Supplied data START

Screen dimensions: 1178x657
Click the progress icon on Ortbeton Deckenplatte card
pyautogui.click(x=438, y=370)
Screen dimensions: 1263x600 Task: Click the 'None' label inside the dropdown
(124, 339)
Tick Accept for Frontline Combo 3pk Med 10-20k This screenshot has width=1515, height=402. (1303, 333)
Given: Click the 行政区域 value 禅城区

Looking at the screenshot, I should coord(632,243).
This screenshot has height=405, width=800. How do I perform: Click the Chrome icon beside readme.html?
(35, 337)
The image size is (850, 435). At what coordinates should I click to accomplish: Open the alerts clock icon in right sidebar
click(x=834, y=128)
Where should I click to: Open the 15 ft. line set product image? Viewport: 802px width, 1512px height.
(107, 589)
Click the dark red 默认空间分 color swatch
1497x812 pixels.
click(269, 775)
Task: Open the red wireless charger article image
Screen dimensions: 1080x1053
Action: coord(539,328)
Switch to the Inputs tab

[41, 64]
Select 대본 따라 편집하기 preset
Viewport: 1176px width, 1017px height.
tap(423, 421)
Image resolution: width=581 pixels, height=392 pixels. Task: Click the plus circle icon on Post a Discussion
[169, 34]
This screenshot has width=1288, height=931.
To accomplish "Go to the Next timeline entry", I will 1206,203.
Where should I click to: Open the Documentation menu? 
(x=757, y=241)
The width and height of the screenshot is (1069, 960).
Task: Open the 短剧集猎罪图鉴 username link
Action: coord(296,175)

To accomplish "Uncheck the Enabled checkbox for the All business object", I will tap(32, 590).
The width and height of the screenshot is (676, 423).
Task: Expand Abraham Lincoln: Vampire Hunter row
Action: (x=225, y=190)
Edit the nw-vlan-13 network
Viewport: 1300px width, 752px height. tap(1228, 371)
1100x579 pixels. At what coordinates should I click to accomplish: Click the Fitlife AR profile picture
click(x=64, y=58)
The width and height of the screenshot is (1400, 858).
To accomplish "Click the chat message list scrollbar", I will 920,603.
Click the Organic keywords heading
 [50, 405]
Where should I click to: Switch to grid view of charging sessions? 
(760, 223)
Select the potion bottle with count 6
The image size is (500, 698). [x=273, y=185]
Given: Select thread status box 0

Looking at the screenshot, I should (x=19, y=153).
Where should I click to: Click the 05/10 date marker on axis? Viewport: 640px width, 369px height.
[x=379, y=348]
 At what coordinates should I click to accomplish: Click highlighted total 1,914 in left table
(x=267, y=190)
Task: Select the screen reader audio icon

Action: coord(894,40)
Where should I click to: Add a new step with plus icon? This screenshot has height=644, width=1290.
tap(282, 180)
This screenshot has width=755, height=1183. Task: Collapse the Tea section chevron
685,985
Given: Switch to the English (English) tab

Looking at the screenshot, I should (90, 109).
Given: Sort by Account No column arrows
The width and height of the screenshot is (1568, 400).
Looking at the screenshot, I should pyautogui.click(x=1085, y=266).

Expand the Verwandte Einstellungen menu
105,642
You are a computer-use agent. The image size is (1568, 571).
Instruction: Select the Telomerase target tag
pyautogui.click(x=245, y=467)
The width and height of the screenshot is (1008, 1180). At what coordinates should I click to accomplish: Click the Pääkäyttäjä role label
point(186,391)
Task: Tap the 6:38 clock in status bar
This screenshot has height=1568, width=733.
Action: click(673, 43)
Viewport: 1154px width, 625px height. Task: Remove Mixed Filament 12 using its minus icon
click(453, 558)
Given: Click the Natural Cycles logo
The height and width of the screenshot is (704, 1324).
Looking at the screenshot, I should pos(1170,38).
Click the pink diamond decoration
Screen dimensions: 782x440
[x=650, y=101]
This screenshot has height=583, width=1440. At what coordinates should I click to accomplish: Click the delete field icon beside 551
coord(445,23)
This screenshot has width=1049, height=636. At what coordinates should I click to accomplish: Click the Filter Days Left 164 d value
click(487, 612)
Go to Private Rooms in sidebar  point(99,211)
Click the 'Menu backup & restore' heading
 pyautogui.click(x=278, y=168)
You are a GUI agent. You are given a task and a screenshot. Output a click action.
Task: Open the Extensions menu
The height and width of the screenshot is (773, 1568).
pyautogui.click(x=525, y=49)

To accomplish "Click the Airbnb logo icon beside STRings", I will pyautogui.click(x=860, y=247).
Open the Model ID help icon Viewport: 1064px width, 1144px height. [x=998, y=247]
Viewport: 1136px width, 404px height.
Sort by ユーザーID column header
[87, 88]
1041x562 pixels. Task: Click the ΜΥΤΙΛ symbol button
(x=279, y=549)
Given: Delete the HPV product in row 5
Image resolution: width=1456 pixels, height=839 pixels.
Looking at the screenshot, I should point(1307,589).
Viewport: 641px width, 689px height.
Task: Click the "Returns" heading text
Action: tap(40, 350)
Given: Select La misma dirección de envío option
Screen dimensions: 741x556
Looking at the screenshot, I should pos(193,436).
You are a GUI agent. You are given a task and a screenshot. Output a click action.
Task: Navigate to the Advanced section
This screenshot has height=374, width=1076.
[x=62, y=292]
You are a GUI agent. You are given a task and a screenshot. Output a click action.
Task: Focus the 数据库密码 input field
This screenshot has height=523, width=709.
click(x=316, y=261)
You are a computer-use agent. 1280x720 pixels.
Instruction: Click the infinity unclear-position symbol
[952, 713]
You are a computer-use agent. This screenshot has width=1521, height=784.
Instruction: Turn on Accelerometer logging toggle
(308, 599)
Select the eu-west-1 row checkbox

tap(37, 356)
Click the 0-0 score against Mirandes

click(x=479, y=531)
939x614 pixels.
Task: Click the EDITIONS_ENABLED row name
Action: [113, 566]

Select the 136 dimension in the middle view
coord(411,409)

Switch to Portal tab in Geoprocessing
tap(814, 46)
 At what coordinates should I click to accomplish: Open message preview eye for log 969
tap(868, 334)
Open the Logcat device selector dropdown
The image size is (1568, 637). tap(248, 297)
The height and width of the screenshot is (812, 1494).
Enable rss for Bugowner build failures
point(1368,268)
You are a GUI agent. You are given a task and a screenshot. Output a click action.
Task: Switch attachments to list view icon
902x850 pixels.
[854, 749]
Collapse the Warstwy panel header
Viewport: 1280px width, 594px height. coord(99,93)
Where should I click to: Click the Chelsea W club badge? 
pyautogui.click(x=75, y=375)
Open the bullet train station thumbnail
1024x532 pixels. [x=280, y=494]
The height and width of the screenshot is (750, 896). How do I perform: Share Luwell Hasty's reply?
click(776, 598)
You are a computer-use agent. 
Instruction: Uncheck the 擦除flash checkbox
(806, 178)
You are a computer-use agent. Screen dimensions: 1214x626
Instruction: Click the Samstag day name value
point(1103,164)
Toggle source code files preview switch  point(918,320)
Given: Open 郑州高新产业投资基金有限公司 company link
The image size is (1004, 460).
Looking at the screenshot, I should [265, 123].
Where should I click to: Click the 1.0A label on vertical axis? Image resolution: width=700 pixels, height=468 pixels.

Supplied data END

Would you please transcribe the records above in full and exactly?

## Exercise solution
Screen dimensions: 1178x657
Click the progress icon on Ortbeton Deckenplatte card
pyautogui.click(x=438, y=370)
Screen dimensions: 1263x600 Task: Click the 'None' label inside the dropdown
(124, 339)
Tick Accept for Frontline Combo 3pk Med 10-20k This screenshot has width=1515, height=402. (1303, 333)
Given: Click the 行政区域 value 禅城区

Looking at the screenshot, I should coord(632,243).
This screenshot has height=405, width=800. How do I perform: Click the Chrome icon beside readme.html?
(35, 337)
The image size is (850, 435). At what coordinates should I click to accomplish: Open the alerts clock icon in right sidebar
click(x=834, y=128)
Where should I click to: Open the 15 ft. line set product image? Viewport: 802px width, 1512px height.
(107, 589)
Click the dark red 默认空间分 color swatch
1497x812 pixels.
click(269, 775)
Task: Open the red wireless charger article image
Screen dimensions: 1080x1053
Action: coord(539,328)
Switch to the Inputs tab

[41, 64]
Select 대본 따라 편집하기 preset
Viewport: 1176px width, 1017px height.
tap(423, 421)
Image resolution: width=581 pixels, height=392 pixels. Task: Click the plus circle icon on Post a Discussion
[169, 34]
This screenshot has width=1288, height=931.
To accomplish "Go to the Next timeline entry", I will 1206,203.
Where should I click to: Open the Documentation menu? 
(x=757, y=241)
The width and height of the screenshot is (1069, 960).
Task: Open the 短剧集猎罪图鉴 username link
Action: coord(296,175)

To accomplish "Uncheck the Enabled checkbox for the All business object", I will tap(32, 590).
The width and height of the screenshot is (676, 423).
Task: Expand Abraham Lincoln: Vampire Hunter row
Action: (x=225, y=190)
Edit the nw-vlan-13 network
Viewport: 1300px width, 752px height. tap(1228, 371)
1100x579 pixels. At what coordinates should I click to accomplish: Click the Fitlife AR profile picture
click(x=64, y=58)
The width and height of the screenshot is (1400, 858).
To accomplish "Click the chat message list scrollbar", I will 920,603.
Click the Organic keywords heading
 [50, 405]
Where should I click to: Switch to grid view of charging sessions? 
(760, 223)
Select the potion bottle with count 6
The image size is (500, 698). [x=273, y=185]
Given: Select thread status box 0

Looking at the screenshot, I should (x=19, y=153).
Where should I click to: Click the 05/10 date marker on axis? Viewport: 640px width, 369px height.
[x=379, y=348]
 At what coordinates should I click to accomplish: Click highlighted total 1,914 in left table
(x=267, y=190)
Task: Select the screen reader audio icon

Action: coord(894,40)
Where should I click to: Add a new step with plus icon? This screenshot has height=644, width=1290.
tap(282, 180)
This screenshot has width=755, height=1183. Task: Collapse the Tea section chevron
685,985
Given: Switch to the English (English) tab

Looking at the screenshot, I should (90, 109).
Given: Sort by Account No column arrows
The width and height of the screenshot is (1568, 400).
Looking at the screenshot, I should pyautogui.click(x=1085, y=266).

Expand the Verwandte Einstellungen menu
105,642
You are a computer-use agent. The image size is (1568, 571).
Instruction: Select the Telomerase target tag
pyautogui.click(x=245, y=467)
The width and height of the screenshot is (1008, 1180). At what coordinates should I click to accomplish: Click the Pääkäyttäjä role label
point(186,391)
Task: Tap the 6:38 clock in status bar
This screenshot has height=1568, width=733.
Action: click(673, 43)
Viewport: 1154px width, 625px height. Task: Remove Mixed Filament 12 using its minus icon
click(453, 558)
Given: Click the Natural Cycles logo
The height and width of the screenshot is (704, 1324).
Looking at the screenshot, I should pos(1170,38).
Click the pink diamond decoration
Screen dimensions: 782x440
[x=650, y=101]
This screenshot has height=583, width=1440. At what coordinates should I click to accomplish: Click the delete field icon beside 551
coord(445,23)
This screenshot has width=1049, height=636. At what coordinates should I click to accomplish: Click the Filter Days Left 164 d value
click(487, 612)
Go to Private Rooms in sidebar  point(99,211)
Click the 'Menu backup & restore' heading
 pyautogui.click(x=278, y=168)
You are a GUI agent. You are given a task and a screenshot. Output a click action.
Task: Open the Extensions menu
The height and width of the screenshot is (773, 1568).
pyautogui.click(x=525, y=49)

To accomplish "Click the Airbnb logo icon beside STRings", I will pyautogui.click(x=860, y=247).
Open the Model ID help icon Viewport: 1064px width, 1144px height. [x=998, y=247]
Viewport: 1136px width, 404px height.
Sort by ユーザーID column header
[87, 88]
1041x562 pixels. Task: Click the ΜΥΤΙΛ symbol button
(x=279, y=549)
Given: Delete the HPV product in row 5
Image resolution: width=1456 pixels, height=839 pixels.
Looking at the screenshot, I should point(1307,589).
Viewport: 641px width, 689px height.
Task: Click the "Returns" heading text
Action: tap(40, 350)
Given: Select La misma dirección de envío option
Screen dimensions: 741x556
Looking at the screenshot, I should pos(193,436).
You are a GUI agent. You are given a task and a screenshot. Output a click action.
Task: Navigate to the Advanced section
This screenshot has height=374, width=1076.
[x=62, y=292]
You are a GUI agent. You are given a task and a screenshot. Output a click action.
Task: Focus the 数据库密码 input field
This screenshot has height=523, width=709.
click(x=316, y=261)
You are a computer-use agent. 1280x720 pixels.
Instruction: Click the infinity unclear-position symbol
[952, 713]
You are a computer-use agent. This screenshot has width=1521, height=784.
Instruction: Turn on Accelerometer logging toggle
(308, 599)
Select the eu-west-1 row checkbox

tap(37, 356)
Click the 0-0 score against Mirandes

click(x=479, y=531)
939x614 pixels.
Task: Click the EDITIONS_ENABLED row name
Action: [113, 566]

Select the 136 dimension in the middle view
coord(411,409)

Switch to Portal tab in Geoprocessing
tap(814, 46)
 At what coordinates should I click to accomplish: Open message preview eye for log 969
tap(868, 334)
Open the Logcat device selector dropdown
The image size is (1568, 637). tap(248, 297)
The height and width of the screenshot is (812, 1494).
Enable rss for Bugowner build failures
point(1368,268)
You are a GUI agent. You are given a task and a screenshot. Output a click action.
Task: Switch attachments to list view icon
902x850 pixels.
[854, 749]
Collapse the Warstwy panel header
Viewport: 1280px width, 594px height. coord(99,93)
Where should I click to: Click the Chelsea W club badge? 
pyautogui.click(x=75, y=375)
Open the bullet train station thumbnail
1024x532 pixels. [x=280, y=494]
The height and width of the screenshot is (750, 896). How do I perform: Share Luwell Hasty's reply?
click(776, 598)
You are a computer-use agent. 
Instruction: Uncheck the 擦除flash checkbox
(806, 178)
You are a computer-use agent. Screen dimensions: 1214x626
Instruction: Click the Samstag day name value
point(1103,164)
Toggle source code files preview switch  point(918,320)
Given: Open 郑州高新产业投资基金有限公司 company link
The image size is (1004, 460).
Looking at the screenshot, I should [265, 123].
Where should I click to: Click the 1.0A label on vertical axis? Image resolution: width=700 pixels, height=468 pixels.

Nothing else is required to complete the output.